De Duve is professor emeritus at the Catholic University of Louvain (UCL), Belgium and Rockefeller University, New York. He co-won a 1974 Nobel Prize for work on cellular structure.
Editorial Comment: De Duve is right about natural selection being both a process that can only act negatively in the here and now, as well as a phenomenon that involves no forward planning. Natural selection is basically a destructive process that removes living things, and has never been observed to build them up.
However, De Duve’s thesis about the origin of original sin in Genesis defies logic if he really believes in Darwinian evolution. Firstly he assumes some ancient scribes ‘created’ Genesis to explain selfishness and to make us feel bad about it. But if we actually evolved as De Duve believes, then our evolution was the result of such ‘natural selection’, so any natural selfishness would not be noticed by us as we had never seen anything to compare it with. We would assume it was normal, and therefore OK, or maybe all there is, or perhaps even good? Therefore, we would see no need to make up a story that portrays such ‘naturally selective’ selfishness as bad.

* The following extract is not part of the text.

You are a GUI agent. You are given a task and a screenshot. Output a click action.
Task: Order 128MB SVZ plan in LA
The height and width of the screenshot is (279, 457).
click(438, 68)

The only reason we have a sense that right and wrong exist, and therefore selfishness is bad is related to the fact that Genesis records we were made in the image of the moral Creator God, who stamped His Image upon us; which included an innate moral sense of right and wrong. Despite the fact Genesis 3 states we have been corrupted by disobedience to our Creator (the original sin), all cultures and individuals still possess a sharp sense that right and wrong exists, even if we can no longer agree as to what actions are actually right or wrong./p>
We predict that eliminating the next generation via unnatural selections in birth control and abortion, and by giving increasing influence to women, will not provide any solution to mankind’s ‘original sin’ problem. Women are not less aggressive than men – they just express it in a less physical way, but it is just as selfish and destructive.* In fact, we also predict that in countries where women are gaining such disproportionate influence and power, it will take less than a generation for them to prove that women can become just as corrupt and evil as the worst of men. The only solution to this original sin problem will come from neither science nor politics, but from both men and women turning to the Creator Christ in repentance and faith. (Ref. evolution, behaviour, morals, prediction)
Evidence News 2 March 2011
*A female editor wrote that sentence.